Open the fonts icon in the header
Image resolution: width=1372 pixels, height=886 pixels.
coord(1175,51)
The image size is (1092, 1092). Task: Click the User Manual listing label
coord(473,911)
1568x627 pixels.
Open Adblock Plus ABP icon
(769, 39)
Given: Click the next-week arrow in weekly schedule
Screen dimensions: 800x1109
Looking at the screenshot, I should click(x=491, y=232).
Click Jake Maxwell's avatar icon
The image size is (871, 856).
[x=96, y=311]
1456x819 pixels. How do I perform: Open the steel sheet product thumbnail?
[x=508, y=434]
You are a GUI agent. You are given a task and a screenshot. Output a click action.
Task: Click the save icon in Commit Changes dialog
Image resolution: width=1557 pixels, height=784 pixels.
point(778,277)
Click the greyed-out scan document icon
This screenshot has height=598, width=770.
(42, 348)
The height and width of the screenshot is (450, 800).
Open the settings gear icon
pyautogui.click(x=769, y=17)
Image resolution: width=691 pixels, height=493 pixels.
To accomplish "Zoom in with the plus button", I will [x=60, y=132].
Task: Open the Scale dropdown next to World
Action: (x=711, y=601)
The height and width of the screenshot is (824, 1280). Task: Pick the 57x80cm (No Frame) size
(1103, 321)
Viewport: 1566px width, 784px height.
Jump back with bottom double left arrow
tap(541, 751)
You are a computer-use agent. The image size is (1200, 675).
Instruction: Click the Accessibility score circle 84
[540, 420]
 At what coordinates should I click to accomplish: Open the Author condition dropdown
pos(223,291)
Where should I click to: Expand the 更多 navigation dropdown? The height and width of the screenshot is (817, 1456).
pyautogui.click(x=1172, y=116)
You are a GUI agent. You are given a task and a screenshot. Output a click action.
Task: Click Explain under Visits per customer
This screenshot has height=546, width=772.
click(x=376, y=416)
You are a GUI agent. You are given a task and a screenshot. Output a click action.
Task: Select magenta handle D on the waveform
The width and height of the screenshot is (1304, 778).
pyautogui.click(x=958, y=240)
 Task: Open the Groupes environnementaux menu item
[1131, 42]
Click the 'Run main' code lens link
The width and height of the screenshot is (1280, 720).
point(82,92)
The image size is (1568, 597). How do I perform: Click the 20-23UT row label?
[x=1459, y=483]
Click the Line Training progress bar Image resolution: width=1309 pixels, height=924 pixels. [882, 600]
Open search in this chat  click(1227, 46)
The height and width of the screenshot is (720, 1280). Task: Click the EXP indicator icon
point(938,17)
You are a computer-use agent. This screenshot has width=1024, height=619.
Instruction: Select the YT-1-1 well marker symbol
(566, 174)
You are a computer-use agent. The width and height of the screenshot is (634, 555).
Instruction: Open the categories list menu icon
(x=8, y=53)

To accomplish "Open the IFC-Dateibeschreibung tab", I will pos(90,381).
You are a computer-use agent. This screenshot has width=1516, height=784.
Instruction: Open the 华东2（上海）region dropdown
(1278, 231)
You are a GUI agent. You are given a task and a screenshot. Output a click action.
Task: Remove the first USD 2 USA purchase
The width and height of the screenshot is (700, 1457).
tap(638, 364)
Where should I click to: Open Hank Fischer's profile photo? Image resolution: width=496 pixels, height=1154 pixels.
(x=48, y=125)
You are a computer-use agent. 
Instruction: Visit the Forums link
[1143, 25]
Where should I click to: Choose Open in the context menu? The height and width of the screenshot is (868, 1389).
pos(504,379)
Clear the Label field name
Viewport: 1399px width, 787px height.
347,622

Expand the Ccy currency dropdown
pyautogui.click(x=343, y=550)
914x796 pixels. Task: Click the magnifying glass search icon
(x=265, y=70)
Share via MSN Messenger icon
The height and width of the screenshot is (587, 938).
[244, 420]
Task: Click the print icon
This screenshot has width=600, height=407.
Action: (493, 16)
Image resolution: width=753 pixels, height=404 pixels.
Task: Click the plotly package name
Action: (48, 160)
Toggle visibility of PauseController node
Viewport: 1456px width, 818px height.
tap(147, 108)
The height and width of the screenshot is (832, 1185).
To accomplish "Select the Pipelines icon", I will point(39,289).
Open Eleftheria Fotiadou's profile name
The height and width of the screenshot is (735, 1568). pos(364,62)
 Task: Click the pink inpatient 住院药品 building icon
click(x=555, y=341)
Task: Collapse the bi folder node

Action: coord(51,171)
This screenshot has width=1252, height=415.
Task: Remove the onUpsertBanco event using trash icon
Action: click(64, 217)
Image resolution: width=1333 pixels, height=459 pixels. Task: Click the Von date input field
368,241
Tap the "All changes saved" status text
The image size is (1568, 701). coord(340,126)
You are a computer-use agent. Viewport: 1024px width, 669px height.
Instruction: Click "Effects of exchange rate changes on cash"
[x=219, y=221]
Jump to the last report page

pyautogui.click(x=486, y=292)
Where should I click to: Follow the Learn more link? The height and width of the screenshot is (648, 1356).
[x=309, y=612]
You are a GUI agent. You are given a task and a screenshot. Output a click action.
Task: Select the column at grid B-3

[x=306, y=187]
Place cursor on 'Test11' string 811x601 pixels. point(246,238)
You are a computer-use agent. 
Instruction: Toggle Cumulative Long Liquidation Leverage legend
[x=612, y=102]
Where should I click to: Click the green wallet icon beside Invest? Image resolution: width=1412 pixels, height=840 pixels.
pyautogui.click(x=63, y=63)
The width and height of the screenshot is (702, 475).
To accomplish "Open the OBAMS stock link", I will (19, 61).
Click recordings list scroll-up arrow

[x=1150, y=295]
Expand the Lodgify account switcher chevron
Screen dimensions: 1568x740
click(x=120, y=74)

* Exercise requirements *
All that should be written out is the stretch of lines above between the one holding "Place cursor on" and the one holding "The width and height of the screenshot is (702, 475).", inclusive, exactly as given.

* Response *
Place cursor on 'Test11' string 811x601 pixels. point(246,238)
You are a computer-use agent. 
Instruction: Toggle Cumulative Long Liquidation Leverage legend
[x=612, y=102]
Where should I click to: Click the green wallet icon beside Invest? Image resolution: width=1412 pixels, height=840 pixels.
pyautogui.click(x=63, y=63)
The width and height of the screenshot is (702, 475).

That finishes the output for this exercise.